Semantic Analysis
Semantic Analysis
Several Hebrew terms in this Language Package carry a semantic range shaped less by a competing religion’s theology than by Modern Hebrew’s own drift away from Biblical Hebrew, or by the reader’s Rabbinic and mystical tradition — a distinct pattern from other Language Packages in this pipeline.
Terms narrower than their Biblical Hebrew source
- צדקה (righteousness/charity): in Biblical Hebrew (Genesis 15:6) this word carries the full abstract sense of “righteousness”; in Modern Hebrew it has narrowed almost entirely to “charity” (a tzedakah box is a charity box). This Language Package uses צדק for the general doctrine and reserves צדקה for direct Genesis 15:6 quotation, always with a note.
- קידוש (sanctification/Kiddush): narrowed from a general “making holy” sense to the specific Shabbat and holiday wine-blessing ceremony. הִתְקַדְּשׁוּת is used instead for the doctrine.
- השגחה (providence/kosher supervision): narrowed in everyday usage to the kosher certification label on food products; “hashgachah pratit” restores the fuller theological sense.
Terms broader than English, via Rabbinic or mystical association
- גבורה (power, avoided here): broader than English “power” because it is also one of the ten Kabbalistic sefirot (divine emanations); this Language Package prefers the plainer כוח specifically to avoid that mystical-metaphysical overlay for readers versed in Kabbalah.

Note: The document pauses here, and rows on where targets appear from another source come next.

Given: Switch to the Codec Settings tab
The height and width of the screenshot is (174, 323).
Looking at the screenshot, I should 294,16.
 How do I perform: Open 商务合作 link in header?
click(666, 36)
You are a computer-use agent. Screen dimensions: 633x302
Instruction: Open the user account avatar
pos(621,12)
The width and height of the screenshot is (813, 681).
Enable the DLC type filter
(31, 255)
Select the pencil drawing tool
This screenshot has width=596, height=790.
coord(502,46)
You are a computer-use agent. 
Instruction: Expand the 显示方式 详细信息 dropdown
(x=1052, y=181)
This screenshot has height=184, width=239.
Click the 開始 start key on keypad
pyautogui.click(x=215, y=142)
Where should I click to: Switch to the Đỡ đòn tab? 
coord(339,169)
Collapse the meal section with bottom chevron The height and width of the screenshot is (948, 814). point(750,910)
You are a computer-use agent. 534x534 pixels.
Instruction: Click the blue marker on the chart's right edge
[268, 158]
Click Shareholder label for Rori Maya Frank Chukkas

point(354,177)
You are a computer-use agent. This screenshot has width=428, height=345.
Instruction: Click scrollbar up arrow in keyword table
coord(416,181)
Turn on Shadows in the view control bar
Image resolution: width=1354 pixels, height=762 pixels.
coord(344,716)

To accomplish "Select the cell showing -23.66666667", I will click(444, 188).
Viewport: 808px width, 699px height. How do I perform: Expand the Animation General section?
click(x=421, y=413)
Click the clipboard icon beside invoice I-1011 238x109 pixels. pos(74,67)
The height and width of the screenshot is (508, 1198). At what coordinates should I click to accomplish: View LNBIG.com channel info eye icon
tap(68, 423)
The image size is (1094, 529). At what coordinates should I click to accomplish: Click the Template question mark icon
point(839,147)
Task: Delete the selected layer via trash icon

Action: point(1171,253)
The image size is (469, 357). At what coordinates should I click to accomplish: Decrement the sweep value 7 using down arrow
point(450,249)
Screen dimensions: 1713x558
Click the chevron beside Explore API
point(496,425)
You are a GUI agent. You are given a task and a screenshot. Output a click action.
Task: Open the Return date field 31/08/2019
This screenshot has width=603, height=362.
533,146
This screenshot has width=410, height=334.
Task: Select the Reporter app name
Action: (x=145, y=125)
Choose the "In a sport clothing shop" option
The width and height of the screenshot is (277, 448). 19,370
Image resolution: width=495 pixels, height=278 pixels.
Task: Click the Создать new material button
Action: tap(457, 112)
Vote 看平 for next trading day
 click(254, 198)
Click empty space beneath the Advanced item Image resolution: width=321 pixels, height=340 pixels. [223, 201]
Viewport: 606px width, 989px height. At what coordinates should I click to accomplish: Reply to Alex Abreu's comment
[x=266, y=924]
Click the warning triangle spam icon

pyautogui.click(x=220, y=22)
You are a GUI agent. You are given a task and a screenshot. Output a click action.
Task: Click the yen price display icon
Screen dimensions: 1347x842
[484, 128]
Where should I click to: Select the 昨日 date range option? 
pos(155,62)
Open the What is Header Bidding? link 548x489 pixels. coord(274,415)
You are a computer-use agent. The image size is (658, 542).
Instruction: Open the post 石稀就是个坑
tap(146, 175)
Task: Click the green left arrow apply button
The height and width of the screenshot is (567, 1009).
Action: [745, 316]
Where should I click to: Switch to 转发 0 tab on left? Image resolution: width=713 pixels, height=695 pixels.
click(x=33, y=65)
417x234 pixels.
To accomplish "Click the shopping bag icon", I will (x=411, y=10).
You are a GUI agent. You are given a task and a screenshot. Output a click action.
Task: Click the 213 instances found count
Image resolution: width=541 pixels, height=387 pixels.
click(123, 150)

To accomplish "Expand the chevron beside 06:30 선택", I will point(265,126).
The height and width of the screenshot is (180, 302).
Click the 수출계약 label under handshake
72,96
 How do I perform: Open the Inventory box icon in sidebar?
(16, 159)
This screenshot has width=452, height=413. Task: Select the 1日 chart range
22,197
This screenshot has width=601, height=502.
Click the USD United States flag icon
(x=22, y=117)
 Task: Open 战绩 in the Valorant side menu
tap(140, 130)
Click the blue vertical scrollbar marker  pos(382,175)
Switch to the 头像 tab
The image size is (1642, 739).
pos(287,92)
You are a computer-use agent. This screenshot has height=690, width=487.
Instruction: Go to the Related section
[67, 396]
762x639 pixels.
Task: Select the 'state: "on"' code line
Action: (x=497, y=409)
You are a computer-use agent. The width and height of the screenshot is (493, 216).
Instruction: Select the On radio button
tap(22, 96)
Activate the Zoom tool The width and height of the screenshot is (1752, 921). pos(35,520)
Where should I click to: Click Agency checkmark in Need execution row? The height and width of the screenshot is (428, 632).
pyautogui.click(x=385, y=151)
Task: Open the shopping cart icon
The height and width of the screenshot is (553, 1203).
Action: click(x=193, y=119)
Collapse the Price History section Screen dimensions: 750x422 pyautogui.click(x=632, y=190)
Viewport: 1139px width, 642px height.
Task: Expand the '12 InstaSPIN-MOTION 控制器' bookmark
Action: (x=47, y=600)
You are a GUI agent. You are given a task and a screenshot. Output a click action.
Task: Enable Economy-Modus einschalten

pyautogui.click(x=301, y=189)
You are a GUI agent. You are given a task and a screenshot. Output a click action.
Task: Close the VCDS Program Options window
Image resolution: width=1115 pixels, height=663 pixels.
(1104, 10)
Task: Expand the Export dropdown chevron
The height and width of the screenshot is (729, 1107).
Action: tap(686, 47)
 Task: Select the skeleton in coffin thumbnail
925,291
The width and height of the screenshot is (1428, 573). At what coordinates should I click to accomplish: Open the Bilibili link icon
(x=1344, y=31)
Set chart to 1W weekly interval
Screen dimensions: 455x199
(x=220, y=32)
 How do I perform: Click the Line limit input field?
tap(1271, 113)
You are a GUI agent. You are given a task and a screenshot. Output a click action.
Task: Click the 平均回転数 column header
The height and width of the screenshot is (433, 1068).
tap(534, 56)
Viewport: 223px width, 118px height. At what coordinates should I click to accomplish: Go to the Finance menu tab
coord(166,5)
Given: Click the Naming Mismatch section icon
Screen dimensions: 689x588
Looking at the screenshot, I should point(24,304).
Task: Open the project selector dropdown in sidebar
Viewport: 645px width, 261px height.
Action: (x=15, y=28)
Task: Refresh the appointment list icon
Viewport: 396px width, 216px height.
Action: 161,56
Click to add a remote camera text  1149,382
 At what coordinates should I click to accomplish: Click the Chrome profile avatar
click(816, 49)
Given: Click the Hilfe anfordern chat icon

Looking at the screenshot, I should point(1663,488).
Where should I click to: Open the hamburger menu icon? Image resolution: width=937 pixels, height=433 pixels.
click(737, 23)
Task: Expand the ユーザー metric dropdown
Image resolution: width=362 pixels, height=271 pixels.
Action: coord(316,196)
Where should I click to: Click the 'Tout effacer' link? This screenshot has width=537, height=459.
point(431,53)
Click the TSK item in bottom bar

- ברית (covenant): broader and more textually loaded than English “covenant,” carrying Sinai, circumcision, and the whole architecture of Jewish self-understanding — the opposite problem from most languages, where “covenant” needs introduction rather than narrowing.
Implication
Where a Hebrew term’s semantic range has shifted due to Modern Hebrew usage or Rabbinic/mystical association, the glossary’s notes field (see translation_memory.json) exists specifically to flag which sense is intended, so a term isn’t applied with its everyday or mystical connotation where the doctrinal sense is required.